**WORK ORDER**
All of the entries are to be repeated exactly, with no pictures included.

**DATA EXCERPTS**
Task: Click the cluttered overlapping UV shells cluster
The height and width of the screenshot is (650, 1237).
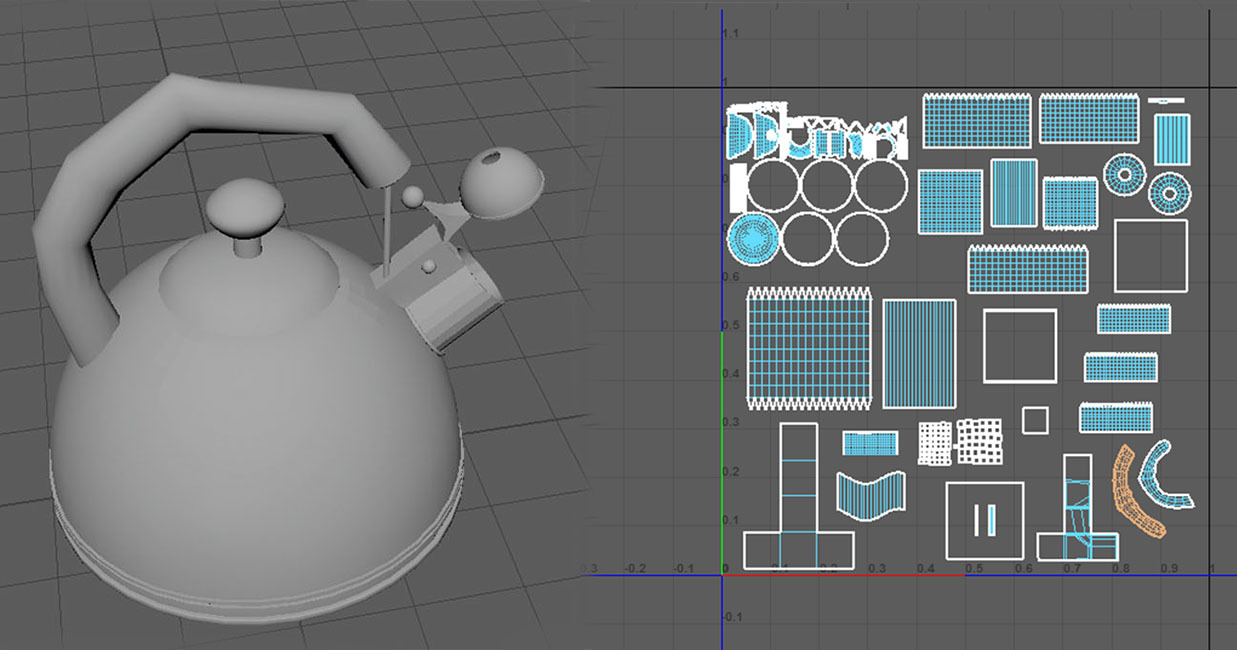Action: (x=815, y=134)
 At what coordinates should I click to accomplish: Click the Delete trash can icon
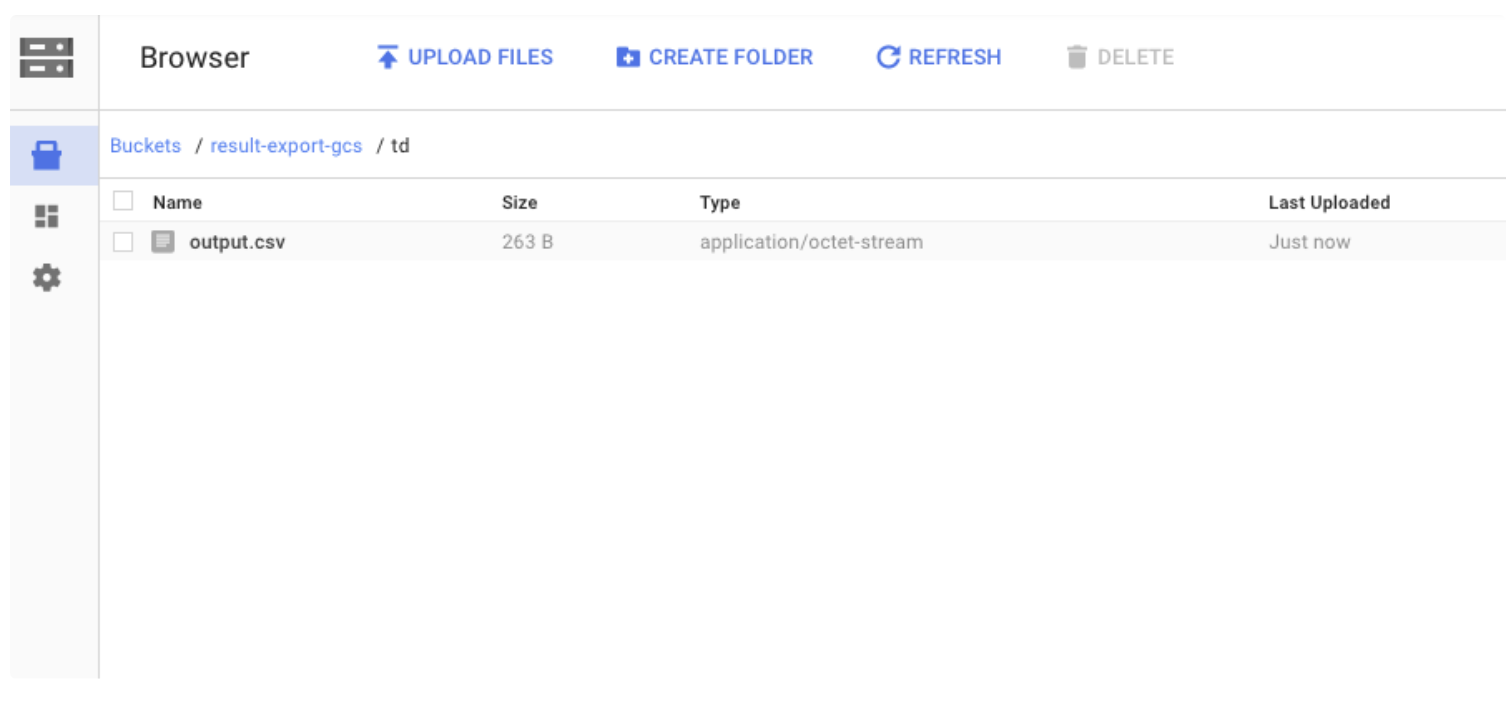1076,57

**ANSWER TO THIS EXERCISE**
Task: Click the cluttered overlapping UV shells cluster
The height and width of the screenshot is (650, 1237).
Action: (x=815, y=134)
 At what coordinates should I click to accomplish: Click the Delete trash can icon
1076,57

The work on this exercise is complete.